The Rockets didn’t have a first-round pick in the 2026 Draft. Instead, they traded up as far as they could into the second round to draft Bruce Thornton at pick No. 31. Three games into Summer League, that swap already looks like the best value move of their offseason.
The Rockets said they were getting a steady, low-mistake floor general out of Ohio State. So far, that’s exactly what they’ve gotten — plus a scoring burst nobody outside Columbus fully saw coming.
Thornton’s Debut Nobody Expected
Bruce Thornton didn’t ease into his first professional game. He detonated in it.
Against Denver on July 10, he dropped 27 points — the most ever by a Rockets rookie in a Summer League debut. He shot 7-of-18 from the field, 3-of-8 from three, and never missed a free throw, going 7-for-7. Houston won 97-86, and Thornton was a game-high plus-20, better than anyone else on the floor.
Numbers that clean don’t happen by accident. Afterward, Thornton put it plainly: “It’s just a blessing to be in this position.”
Rockets’ Game 2 Told a Different Story
The shot didn’t fall as often against Toronto two nights later: 6-of-17 from the field, 1-of-2 at the line. Houston lost, 102-89.
But scoring wasn’t the story. Thornton finished with 17 points, six rebounds, six assists, and a game-high five steals, flirting with a rare 5-by-5 line before four turnovers took some shine off it. Down seven late in the fourth, he chased down a loose ball, dove for it, and turned the possession into an assist.
That’s not a highlight-reel play. That’s the kind of play Ime Udoka notices. Two games in, Thornton was averaging 22 points and four steals a night — the exact profile of a player who makes a roster spot hard to take away.
Thornton’s Game 3 Was a Statement
Philadelphia came in to the third game against the Rockets unbeaten. It didn’t matter.
Houston controlled this one from the opening tip and never let go, running the unbeaten Sixers off the floor 90-64. It was the most complete team performance of the week for the Rockets, and Thornton did it on the fewest shot attempts of his three games. He finished with 18 points, two rebounds, four assists, and two steals, needing just 26 minutes and nine shot attempts to get there. Thornton went 5-of-9 from the field, easily the cleanest efficiency mark of his young Summer League career.
That’s the number that should jump off the page. Through two games, Thornton needed 18 and 17 field-goal attempts to get his points. Against Philadelphia, he got 18 points on half that volume, in six fewer minutes, with Houston never needing to lean on him to carry the offense.
A blowout win will do that. But it’s also exactly the kind of game an evaluator wants to see from a scoring guard — proof he can produce efficiently within a system, not just when the shots are falling and the usage is high.

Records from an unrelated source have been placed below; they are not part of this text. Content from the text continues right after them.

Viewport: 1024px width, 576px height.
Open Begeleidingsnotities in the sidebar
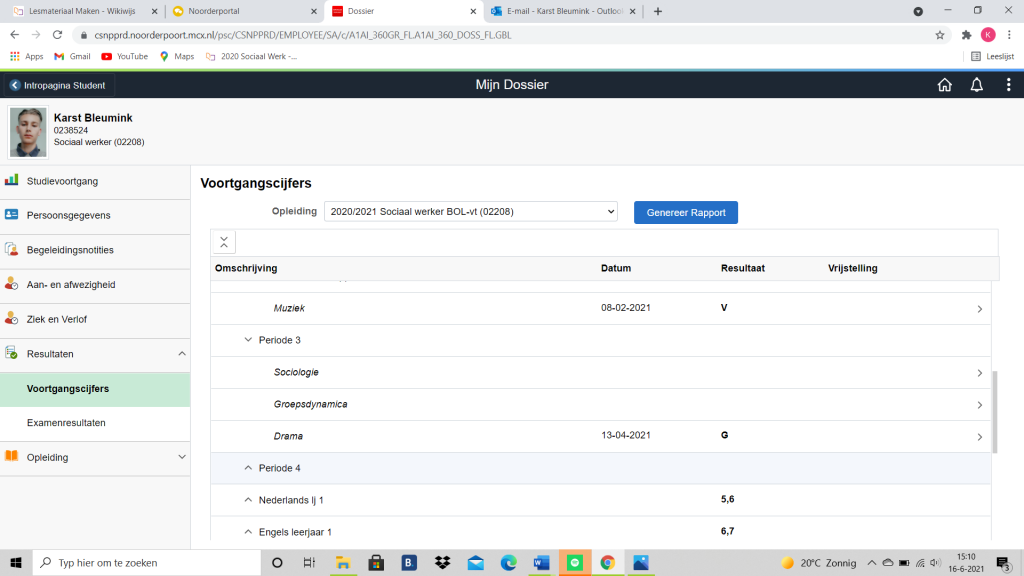click(x=70, y=250)
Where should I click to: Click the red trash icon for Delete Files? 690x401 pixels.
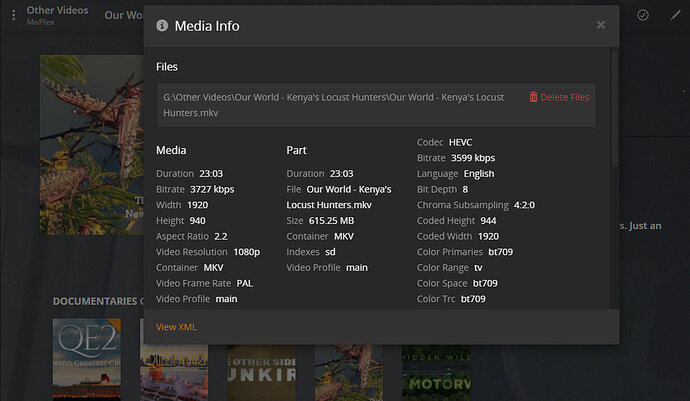click(533, 97)
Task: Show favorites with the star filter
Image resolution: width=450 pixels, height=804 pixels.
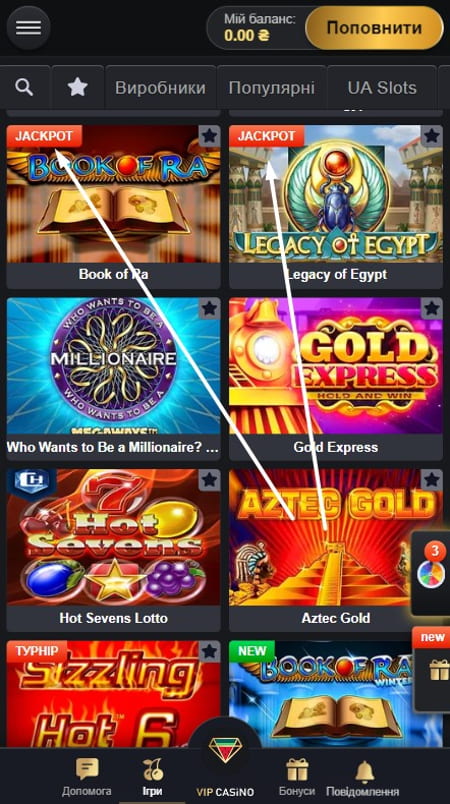Action: 77,88
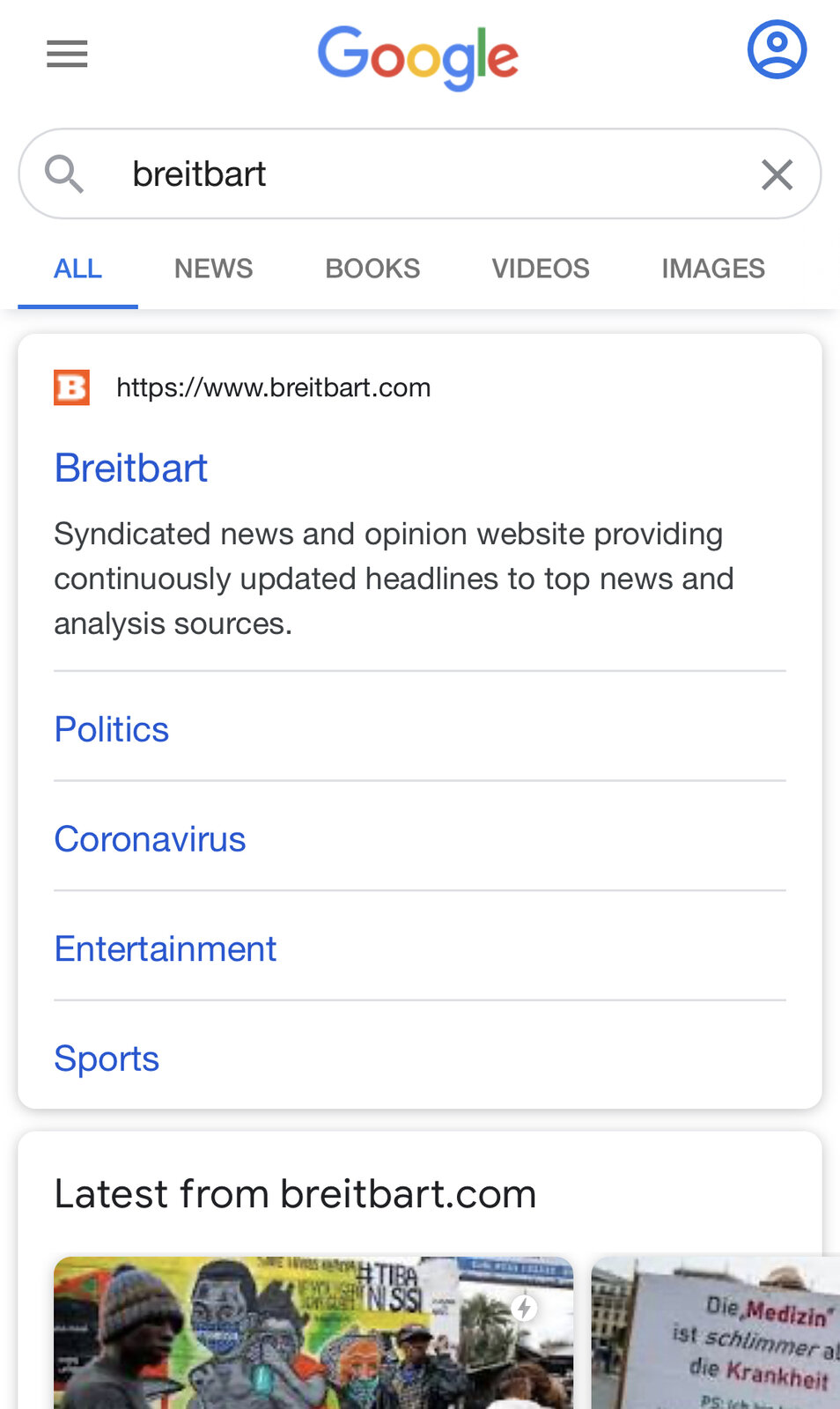Focus the search field containing breitbart
This screenshot has width=840, height=1409.
pyautogui.click(x=420, y=173)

The bigger story might have been what Houston did defensively. The Rockets held a Philadelphia offense that had cracked 100 points in each of its two wins to well under 31 percent shooting for long stretches, and second-year big man Johni Broome (a 21-and-12 guy through two games) got smothered into a near-nonfactor.
Three games in, Thornton has now been part of two double-digit wins and a competitive loss, with his fingerprints on winning basketball every single night.
Why Bruce Thornton’s Development Matters for the Rockets
Bruce Thornton’s road to real minutes just got more crowded. Houston signed Marcus Smart in free agency, stacking another veteran into a backcourt that already includes Fred VanVleet working back from a season off. Nobody is handing this kid a rotation spot.
He’s taking one anyway.
Three efficient, attention-grabbing performances to open a career, at a position with zero shortage of competition, are about as strong a start as a 31st pick gets. Summer League lies to you plenty. Bad shooting nights get inflated. Empty stat lines get praised.
But shot creation, ball security under real usage, and disruptive defense have been the throughline across three straight games, and none of it looks like a mirage.
Houston didn’t get a first-round pick this year. It got something better: a second-rounder playing like one.